Search code examples
postgresqlgreatest-n-per-group

PostgreSQL fast query to get most recent rows


I have a PostgreSQL table with a bunch of events, each containing a timestamp, id, and action. I expect a few million events per day, and expect the table to grow to several billion rows eventually.

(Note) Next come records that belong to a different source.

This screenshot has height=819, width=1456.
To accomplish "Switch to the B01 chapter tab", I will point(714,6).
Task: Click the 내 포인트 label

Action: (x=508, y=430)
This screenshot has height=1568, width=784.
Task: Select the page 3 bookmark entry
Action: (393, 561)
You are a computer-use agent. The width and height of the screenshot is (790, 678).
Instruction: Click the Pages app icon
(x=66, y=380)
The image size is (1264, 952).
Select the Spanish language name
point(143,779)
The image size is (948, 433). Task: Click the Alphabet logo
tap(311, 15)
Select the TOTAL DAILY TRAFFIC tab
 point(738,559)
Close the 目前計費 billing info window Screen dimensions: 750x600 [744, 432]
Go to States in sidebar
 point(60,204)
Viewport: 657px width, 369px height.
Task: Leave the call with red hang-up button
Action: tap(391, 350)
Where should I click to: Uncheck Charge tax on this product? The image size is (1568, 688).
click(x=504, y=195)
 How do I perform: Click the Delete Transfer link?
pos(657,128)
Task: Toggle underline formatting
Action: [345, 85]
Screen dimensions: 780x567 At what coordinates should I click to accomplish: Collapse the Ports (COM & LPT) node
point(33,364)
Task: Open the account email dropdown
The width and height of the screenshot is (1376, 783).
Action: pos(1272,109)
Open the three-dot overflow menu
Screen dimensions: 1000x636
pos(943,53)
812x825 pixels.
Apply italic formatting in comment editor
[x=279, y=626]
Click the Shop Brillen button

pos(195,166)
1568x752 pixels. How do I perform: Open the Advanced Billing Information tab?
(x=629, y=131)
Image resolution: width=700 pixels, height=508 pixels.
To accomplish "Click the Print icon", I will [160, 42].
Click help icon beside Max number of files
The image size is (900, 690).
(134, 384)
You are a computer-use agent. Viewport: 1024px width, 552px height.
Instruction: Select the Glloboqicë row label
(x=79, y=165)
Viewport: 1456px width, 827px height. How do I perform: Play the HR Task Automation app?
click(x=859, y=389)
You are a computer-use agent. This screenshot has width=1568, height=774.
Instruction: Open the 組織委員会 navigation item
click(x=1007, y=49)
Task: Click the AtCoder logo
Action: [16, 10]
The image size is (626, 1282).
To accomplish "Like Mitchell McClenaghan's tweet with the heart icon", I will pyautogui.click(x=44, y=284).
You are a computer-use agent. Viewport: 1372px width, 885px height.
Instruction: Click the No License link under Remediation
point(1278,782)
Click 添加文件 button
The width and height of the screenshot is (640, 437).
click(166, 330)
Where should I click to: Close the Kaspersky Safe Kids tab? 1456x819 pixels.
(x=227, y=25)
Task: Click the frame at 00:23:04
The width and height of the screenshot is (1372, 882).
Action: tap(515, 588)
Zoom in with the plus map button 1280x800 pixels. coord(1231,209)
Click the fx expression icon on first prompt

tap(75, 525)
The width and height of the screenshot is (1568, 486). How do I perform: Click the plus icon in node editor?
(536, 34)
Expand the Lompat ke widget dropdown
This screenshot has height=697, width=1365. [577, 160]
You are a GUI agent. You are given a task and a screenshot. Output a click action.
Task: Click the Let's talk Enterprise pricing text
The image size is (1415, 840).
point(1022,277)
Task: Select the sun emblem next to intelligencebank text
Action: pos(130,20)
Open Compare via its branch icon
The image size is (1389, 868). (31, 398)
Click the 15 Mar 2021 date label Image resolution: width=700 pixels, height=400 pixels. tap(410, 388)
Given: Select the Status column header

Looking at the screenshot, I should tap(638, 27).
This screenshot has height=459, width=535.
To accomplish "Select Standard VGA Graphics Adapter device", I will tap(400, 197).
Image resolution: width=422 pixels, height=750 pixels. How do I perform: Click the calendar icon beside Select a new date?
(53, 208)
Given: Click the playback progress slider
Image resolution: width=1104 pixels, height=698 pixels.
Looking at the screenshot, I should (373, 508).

I want to query the most recent events for each item (a few hundred thousand distinct ids) before a given date, but currently the query is extremely slow, taking 1-2 hours minimum (the table currently has around 100 million rows). Is there a way to speed up this query?

SELECT a.* FROM (
    with events as (
        SELECT
          ROW_NUMBER() OVER (PARTITION BY item ORDER BY time_stamp DESC) AS rn,
          *
        FROM event_updates
        WHERE time_stamp < '2023-05-01'
    )
    SELECT * FROM events WHERE rn=1 ORDER BY item
) a;

DDL for table

CREATE TABLE "event_updates" (
  "id" int4 NOT NULL DEFAULT nextval("event_updates"::regclass),
  "time_stamp" timestamptz(6) NOT NULL DEFAULT CURRENT_TIMESTAMP,
  "item" varchar(32) COLLATE "pg_catalog"."default" NOT NULL,
  "event_type" int2,
)
PARTITION BY ();
ALTER TABLE "event_updates" OWNER TO "owners";

Solution

  • First of all, you need an index on item and the timestamp. Second, you select the max(timestamp) for each item and then select the record you need:

    CREATE INDEX idx_event_updates_item_time_stamp
        ON event_updates(item, time_stamp);
    
    SELECT *
    FROM event_updates
        JOIN (SELECT item
                   , MAX(time_stamp) time_stamp
              FROM event_updates
              GROUP BY item
              ) sub USING (item, time_stamp);
    

    You might want to create the index per partition, concurrently, to avoid locking issues. It takes longer however.